Is the glory of the Lord to be the light within our midst?
It is.
Is it good that we remind ourselves of this?
It is.
Does the Father truly love us?
He does.
Does the Spirit move among us?
He does.
And does Jesus, our Messiah, hold forever those He loves?
He does.
Does our God intend to dwell again with us?
He does.

 

This call and response, to me, mirrors my experience with despair, when the good news rises up like the sun in the morning and answers that despair with light. When I wake up and realize that my worst nightmares are just that–bad dreams. And that the reality is sweet, and good, and beautiful after all.

I’m glad for each hour I’ve spent in this dark place. Because it’s forced out the most important questions. And as the questions exploded out of my fury and helplessness, I was given in return answers so beautiful as to take my breath away.

Let me take a step back. Because not all of you are going through what I am. But we all go through something. If not now, later. Let’s be real–we’re all going to die. So.

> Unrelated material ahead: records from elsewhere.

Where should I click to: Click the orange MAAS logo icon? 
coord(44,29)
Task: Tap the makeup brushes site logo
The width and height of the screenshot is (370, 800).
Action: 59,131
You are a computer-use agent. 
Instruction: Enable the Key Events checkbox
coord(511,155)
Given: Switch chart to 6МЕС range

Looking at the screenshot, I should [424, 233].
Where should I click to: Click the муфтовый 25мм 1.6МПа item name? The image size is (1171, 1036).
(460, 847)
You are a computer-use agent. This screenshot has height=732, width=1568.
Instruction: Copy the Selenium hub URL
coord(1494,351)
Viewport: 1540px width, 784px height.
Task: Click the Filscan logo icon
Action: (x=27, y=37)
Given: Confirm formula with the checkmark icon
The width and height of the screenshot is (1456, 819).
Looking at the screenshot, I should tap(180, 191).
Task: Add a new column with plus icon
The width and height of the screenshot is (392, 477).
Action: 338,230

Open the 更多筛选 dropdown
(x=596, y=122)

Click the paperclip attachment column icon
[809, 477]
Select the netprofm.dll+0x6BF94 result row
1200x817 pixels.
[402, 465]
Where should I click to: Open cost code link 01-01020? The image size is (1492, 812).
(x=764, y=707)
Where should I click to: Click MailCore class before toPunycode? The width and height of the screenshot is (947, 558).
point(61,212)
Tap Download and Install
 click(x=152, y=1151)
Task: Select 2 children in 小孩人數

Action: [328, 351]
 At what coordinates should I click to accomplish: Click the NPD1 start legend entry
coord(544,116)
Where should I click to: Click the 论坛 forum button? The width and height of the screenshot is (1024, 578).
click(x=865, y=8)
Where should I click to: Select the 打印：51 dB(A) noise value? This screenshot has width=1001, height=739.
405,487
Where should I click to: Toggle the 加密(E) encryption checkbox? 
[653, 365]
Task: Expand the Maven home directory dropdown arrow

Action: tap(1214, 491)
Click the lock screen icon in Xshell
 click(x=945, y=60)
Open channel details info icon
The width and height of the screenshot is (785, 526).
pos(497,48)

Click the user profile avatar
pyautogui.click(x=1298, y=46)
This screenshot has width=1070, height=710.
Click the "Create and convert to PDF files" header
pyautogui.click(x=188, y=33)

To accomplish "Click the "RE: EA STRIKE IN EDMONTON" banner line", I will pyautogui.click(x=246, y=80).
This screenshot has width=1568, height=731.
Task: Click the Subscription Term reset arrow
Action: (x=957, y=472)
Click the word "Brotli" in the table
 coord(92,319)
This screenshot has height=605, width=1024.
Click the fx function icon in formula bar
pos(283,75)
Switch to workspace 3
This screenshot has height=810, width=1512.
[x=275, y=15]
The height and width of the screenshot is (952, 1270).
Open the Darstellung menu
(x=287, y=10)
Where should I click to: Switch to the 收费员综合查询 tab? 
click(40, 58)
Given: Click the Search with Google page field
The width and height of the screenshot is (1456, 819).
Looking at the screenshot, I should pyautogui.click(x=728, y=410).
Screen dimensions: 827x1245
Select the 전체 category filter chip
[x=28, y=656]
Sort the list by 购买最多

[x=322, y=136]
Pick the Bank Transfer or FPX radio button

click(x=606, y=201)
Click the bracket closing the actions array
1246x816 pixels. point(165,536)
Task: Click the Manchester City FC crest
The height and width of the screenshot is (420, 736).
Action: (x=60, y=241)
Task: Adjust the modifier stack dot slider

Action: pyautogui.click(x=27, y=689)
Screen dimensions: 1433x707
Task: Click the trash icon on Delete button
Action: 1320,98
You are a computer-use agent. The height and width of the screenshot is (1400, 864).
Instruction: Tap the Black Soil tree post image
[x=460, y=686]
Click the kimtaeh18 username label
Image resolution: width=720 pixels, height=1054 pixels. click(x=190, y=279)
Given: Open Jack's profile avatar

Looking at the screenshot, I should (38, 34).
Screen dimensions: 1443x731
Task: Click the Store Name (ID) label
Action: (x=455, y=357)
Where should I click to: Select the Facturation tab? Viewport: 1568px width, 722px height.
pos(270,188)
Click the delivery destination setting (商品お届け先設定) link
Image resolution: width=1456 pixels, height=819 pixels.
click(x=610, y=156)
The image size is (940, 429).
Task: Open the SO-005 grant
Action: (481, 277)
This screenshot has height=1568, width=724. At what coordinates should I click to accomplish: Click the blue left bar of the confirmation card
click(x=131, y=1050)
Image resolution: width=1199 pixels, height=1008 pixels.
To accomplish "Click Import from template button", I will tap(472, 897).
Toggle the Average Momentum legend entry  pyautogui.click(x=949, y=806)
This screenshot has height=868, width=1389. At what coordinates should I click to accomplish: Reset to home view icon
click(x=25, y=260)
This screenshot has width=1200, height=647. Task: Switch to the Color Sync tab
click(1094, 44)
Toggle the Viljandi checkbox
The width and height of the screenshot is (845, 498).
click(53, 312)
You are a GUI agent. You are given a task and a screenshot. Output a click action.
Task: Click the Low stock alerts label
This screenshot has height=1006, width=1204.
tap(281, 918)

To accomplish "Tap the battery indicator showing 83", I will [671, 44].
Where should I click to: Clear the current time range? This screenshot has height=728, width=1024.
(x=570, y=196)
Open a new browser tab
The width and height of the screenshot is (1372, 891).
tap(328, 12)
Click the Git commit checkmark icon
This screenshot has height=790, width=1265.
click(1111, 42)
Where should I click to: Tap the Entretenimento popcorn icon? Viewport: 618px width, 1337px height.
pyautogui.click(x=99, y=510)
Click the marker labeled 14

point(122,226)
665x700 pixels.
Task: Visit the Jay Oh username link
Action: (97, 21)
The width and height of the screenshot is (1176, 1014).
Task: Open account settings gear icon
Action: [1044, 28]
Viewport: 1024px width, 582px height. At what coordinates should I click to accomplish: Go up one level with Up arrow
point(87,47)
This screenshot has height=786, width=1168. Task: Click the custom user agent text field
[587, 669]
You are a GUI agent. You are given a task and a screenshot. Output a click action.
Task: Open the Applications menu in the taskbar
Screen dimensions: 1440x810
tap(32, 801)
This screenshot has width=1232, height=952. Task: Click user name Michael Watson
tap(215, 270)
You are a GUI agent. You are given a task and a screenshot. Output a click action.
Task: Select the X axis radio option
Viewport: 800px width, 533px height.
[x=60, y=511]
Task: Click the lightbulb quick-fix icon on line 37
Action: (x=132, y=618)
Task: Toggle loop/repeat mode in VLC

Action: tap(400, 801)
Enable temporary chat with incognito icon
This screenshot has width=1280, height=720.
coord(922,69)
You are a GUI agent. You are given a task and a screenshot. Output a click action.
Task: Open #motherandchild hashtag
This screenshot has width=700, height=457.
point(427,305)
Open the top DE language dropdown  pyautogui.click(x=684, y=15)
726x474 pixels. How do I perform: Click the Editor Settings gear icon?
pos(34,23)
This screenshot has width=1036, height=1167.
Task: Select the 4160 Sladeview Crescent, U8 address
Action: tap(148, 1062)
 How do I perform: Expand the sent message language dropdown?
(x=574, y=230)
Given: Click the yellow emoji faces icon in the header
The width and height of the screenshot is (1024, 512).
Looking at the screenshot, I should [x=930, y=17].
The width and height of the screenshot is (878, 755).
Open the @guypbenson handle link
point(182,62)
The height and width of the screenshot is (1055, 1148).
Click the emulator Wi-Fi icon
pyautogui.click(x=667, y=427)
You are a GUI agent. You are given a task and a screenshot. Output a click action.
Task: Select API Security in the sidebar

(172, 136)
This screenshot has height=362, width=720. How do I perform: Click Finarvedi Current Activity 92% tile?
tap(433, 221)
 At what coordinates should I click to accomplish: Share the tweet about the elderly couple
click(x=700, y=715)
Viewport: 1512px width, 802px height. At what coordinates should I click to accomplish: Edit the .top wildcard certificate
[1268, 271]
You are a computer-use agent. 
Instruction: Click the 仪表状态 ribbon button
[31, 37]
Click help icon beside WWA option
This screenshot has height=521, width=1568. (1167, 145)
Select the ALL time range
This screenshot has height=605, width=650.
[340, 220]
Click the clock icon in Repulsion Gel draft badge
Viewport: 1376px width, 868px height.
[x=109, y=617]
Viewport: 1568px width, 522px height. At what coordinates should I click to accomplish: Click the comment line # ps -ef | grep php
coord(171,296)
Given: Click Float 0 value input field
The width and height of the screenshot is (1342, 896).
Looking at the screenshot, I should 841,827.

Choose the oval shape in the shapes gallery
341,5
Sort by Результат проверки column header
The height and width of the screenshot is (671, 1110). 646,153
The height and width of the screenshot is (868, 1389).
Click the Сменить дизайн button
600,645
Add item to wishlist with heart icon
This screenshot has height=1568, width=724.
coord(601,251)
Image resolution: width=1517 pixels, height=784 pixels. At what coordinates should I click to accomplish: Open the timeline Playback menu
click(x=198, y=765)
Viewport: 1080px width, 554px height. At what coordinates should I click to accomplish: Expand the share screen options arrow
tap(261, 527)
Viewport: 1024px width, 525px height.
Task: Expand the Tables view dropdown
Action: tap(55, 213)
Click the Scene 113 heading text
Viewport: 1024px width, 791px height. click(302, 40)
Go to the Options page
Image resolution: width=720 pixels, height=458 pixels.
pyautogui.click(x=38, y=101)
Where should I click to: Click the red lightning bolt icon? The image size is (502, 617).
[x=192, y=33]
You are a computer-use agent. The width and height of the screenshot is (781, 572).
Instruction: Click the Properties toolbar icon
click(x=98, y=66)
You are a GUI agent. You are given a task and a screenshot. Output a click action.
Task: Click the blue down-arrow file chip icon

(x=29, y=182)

What would be the best news, to you? And I don’t mean getting a nice little bonus at work, though we all want that–I’m talking about the profound best news. Would it be that you’d get to see all your loved ones again? That you’ll get to look into the eyes of the one you lost, again, and feel the warm clutch of their arms? That you’ll meet the baby you miscarried, and hold them to your chest, and hear their precious sighs? That you’ll never have to fear for your safety again? That you will one day be free of the profound trauma of abuse, or rape, or injustice?

God’s good news says yes

All your dearest dreams, and your deepest desires, you will get.

The good news is not just about Christ dying, though that is wonderful. It’s that God will one day pour us wine at a magnificent dinner table where the ones we love will be laughing. Death, gun violence, school shootings, injustice–that will be no more. Every hurt will be healed. Every broken body will be whole. Every mind will be sound. Every longing will be satisfied. And, I’m convinced, every shred of pain we have gone through, God will imbue with meaning and loveliness, so much of it that we will rise up and say, it was worth it. We’d do it again. He has not only redeemed it but, out of it, created an abundance beyond anything we could have imagined.

Things will be better because of the pain we endured. The fruit of it will somehow be more beautiful than a pain-free existence. I don’t know how that will work–but I know it will come true.

This is the good news I believe in. It’s wider and richer than the Sunday school answer. And when the strands of its music play inside me, every fiber of my being thrills and my souls shouts back YES.

Christian or no, liberal or conservative, I dare you to open your heart to it.